DIRECTIONS FOR THIS TASK | Only the lines from the one that contains "Avisos sobre Navegadores (206, 2543)" to the last line below, both included, should be transcribed. Pictures stay out of the copy.

|---|

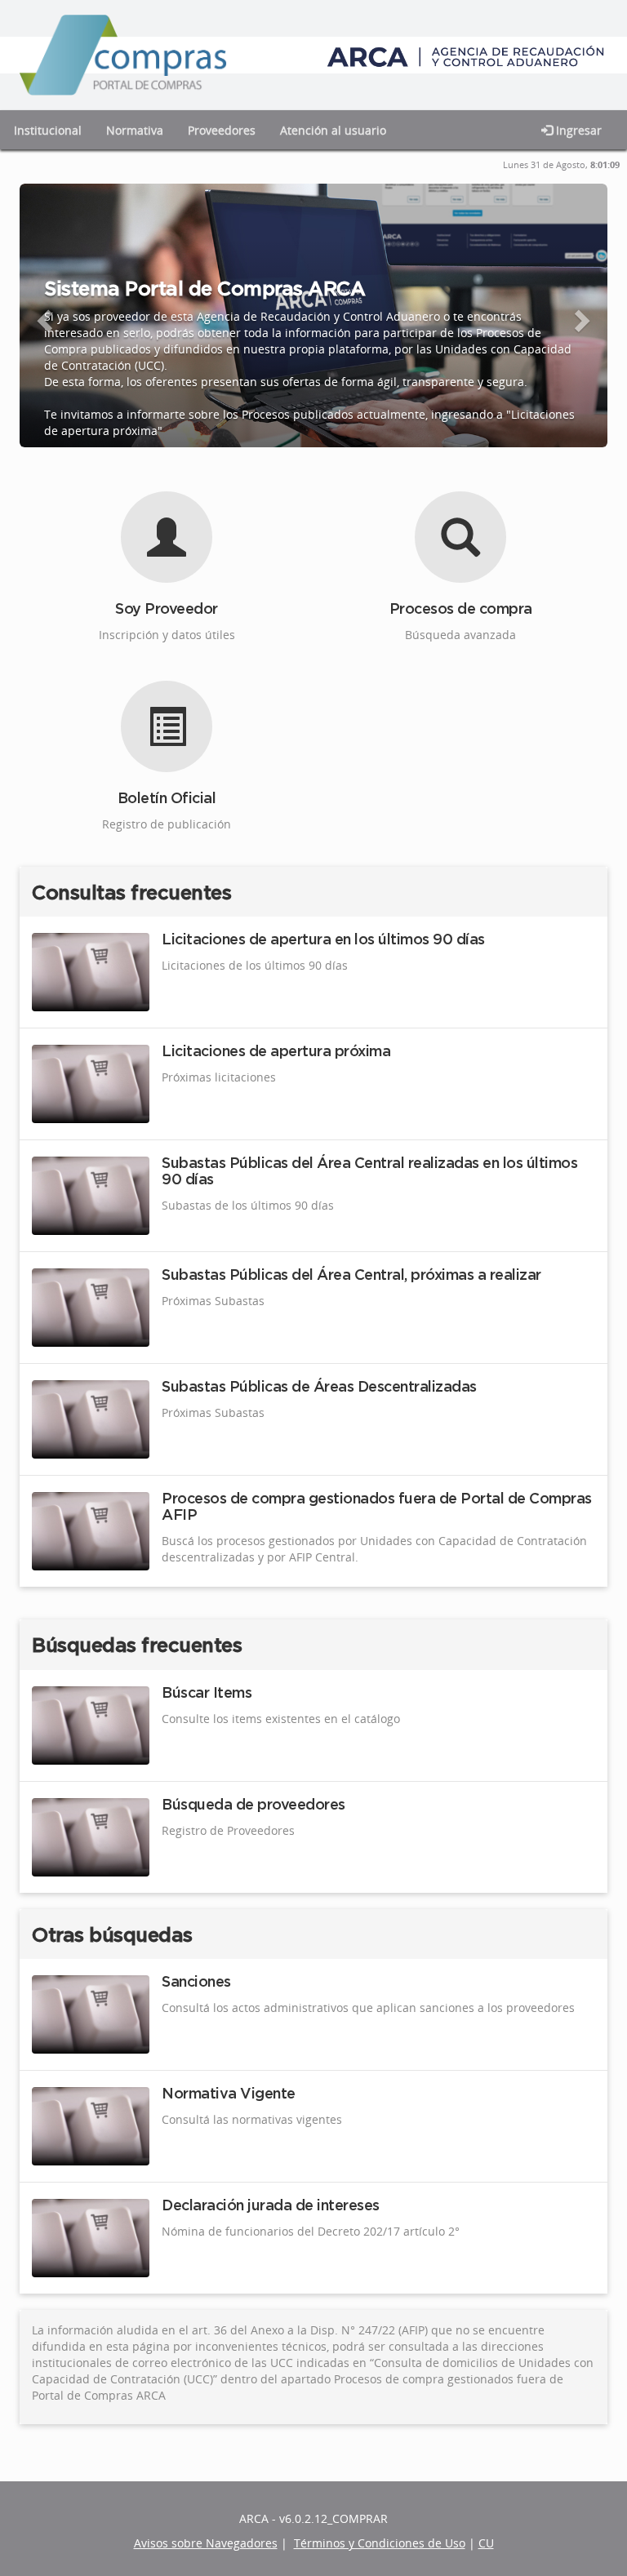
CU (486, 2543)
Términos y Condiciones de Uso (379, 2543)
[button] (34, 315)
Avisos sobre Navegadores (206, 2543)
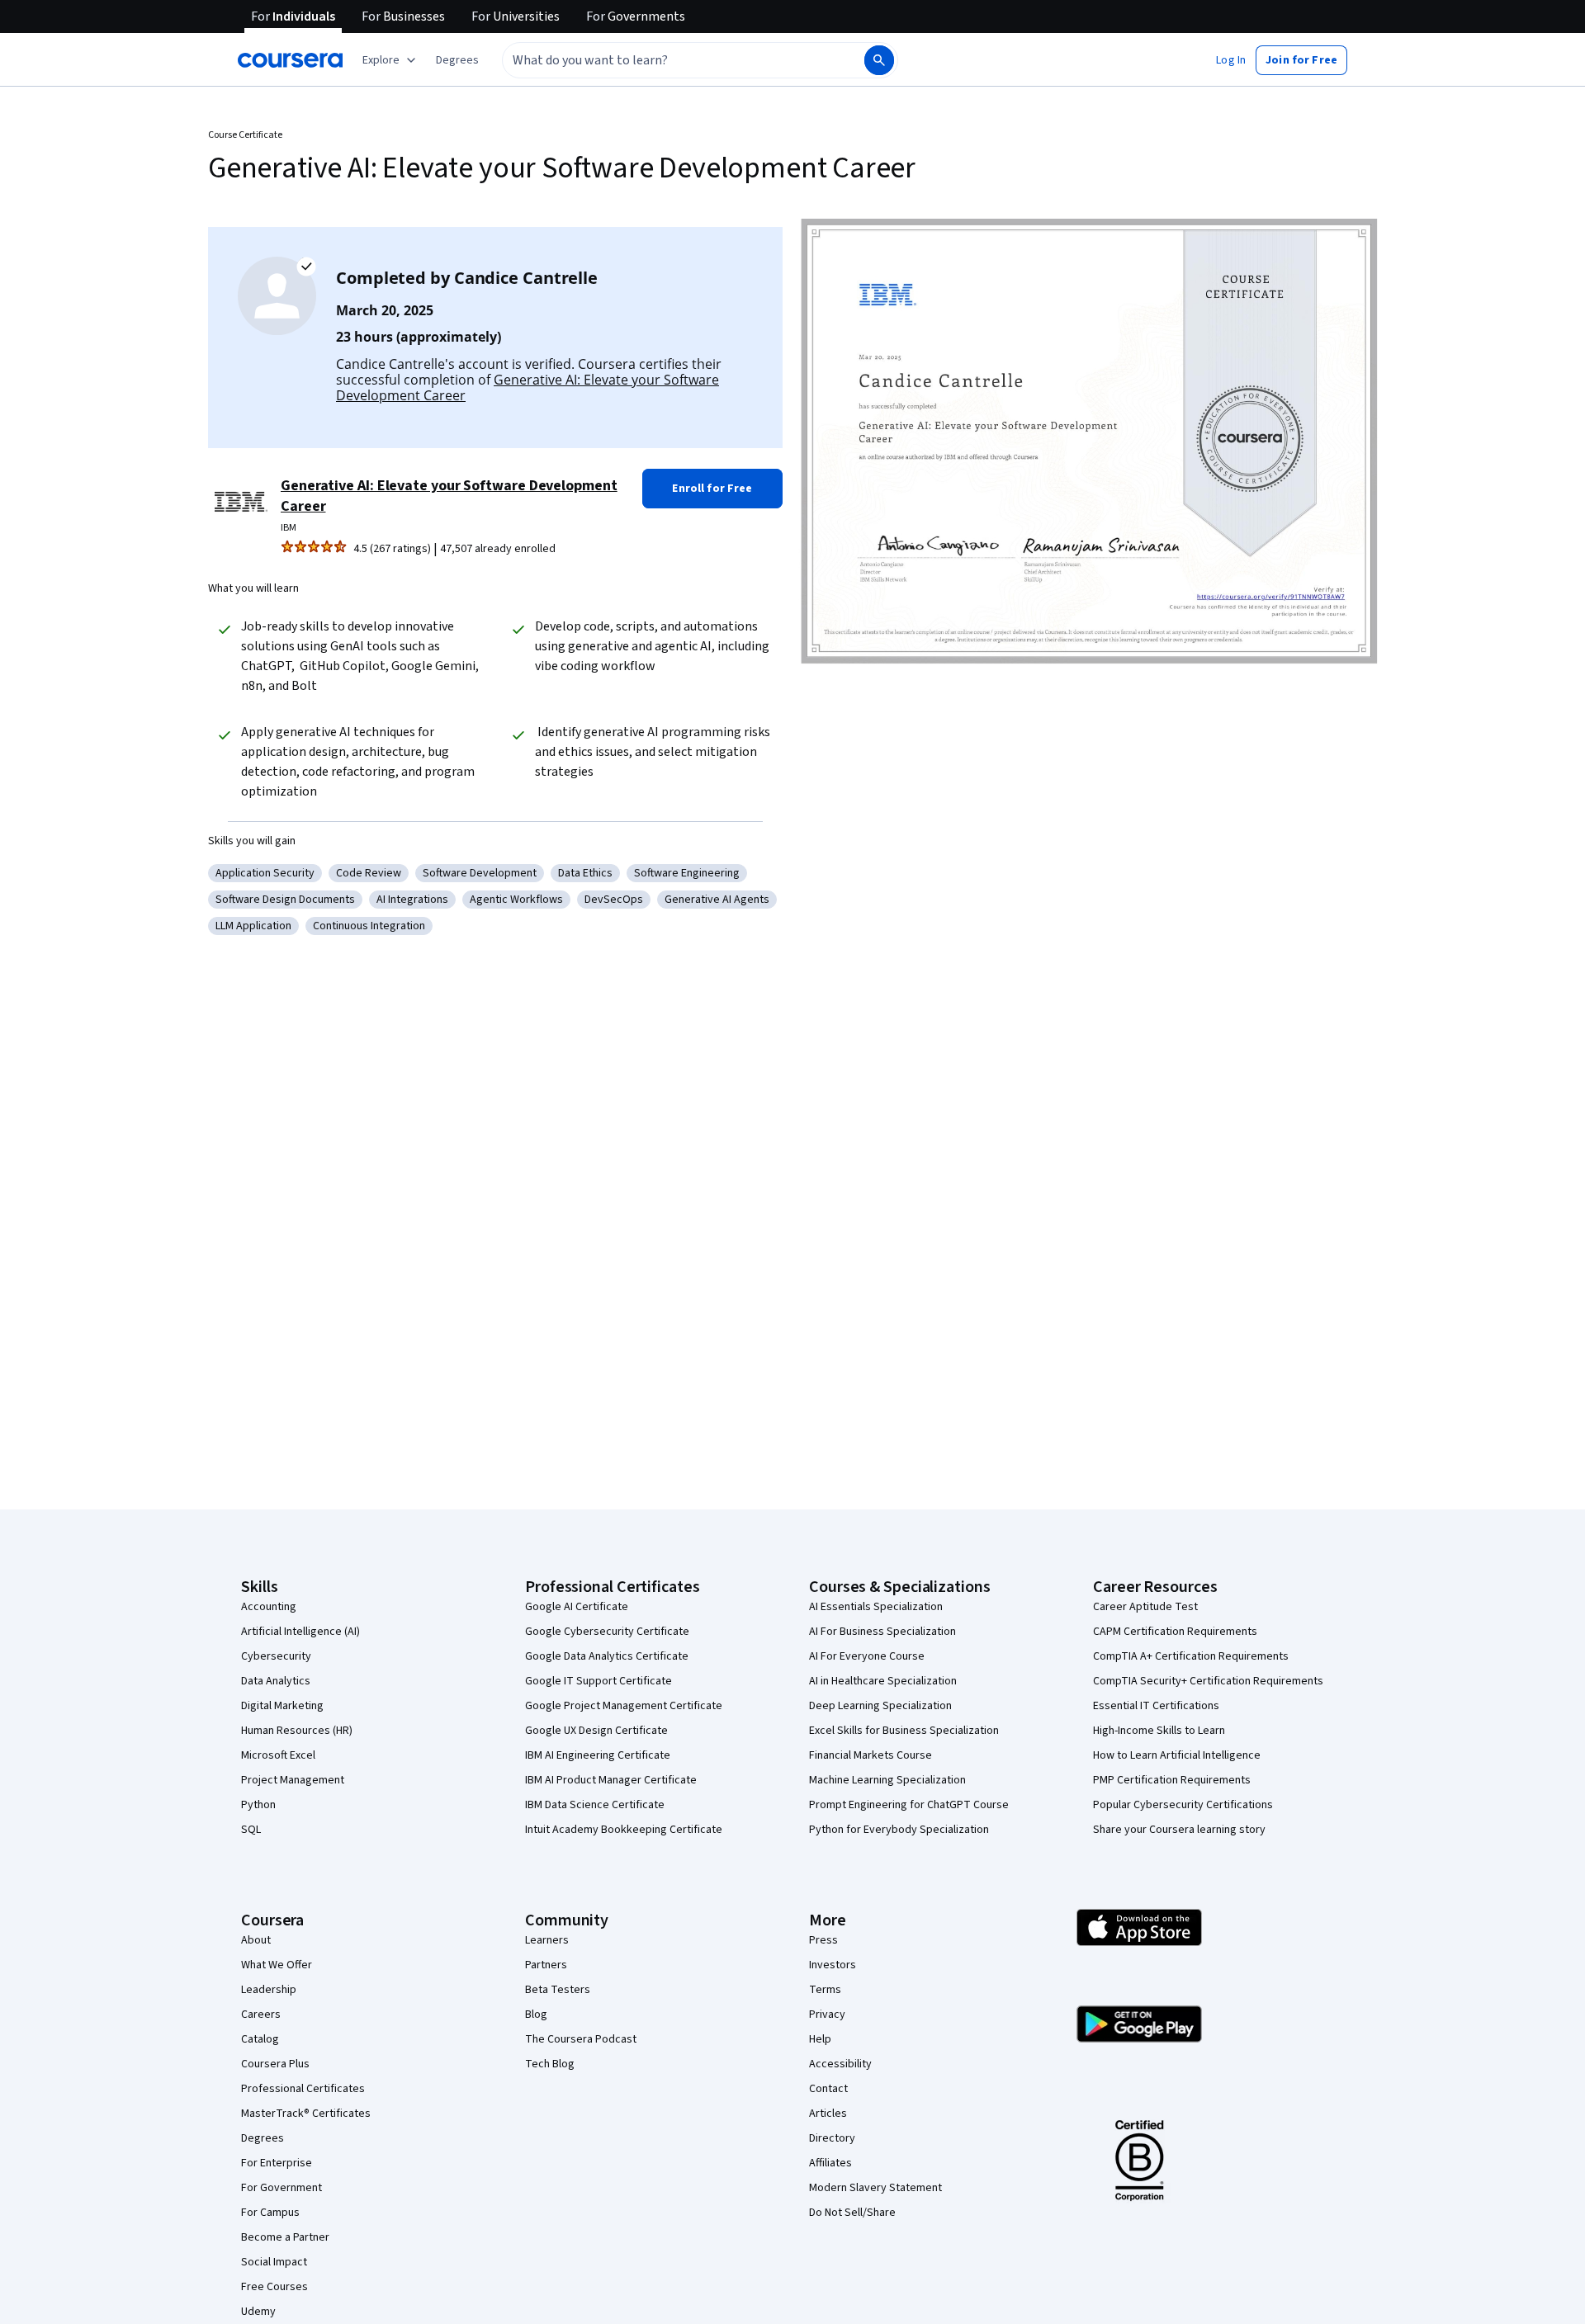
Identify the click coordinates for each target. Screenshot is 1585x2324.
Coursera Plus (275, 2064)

|---|

TASK RESPONSE |
Avisos sobre Navegadores (206, 2543)
Identify the click coordinates for each target. Screenshot is 1585x2324.
Coursera Plus (275, 2064)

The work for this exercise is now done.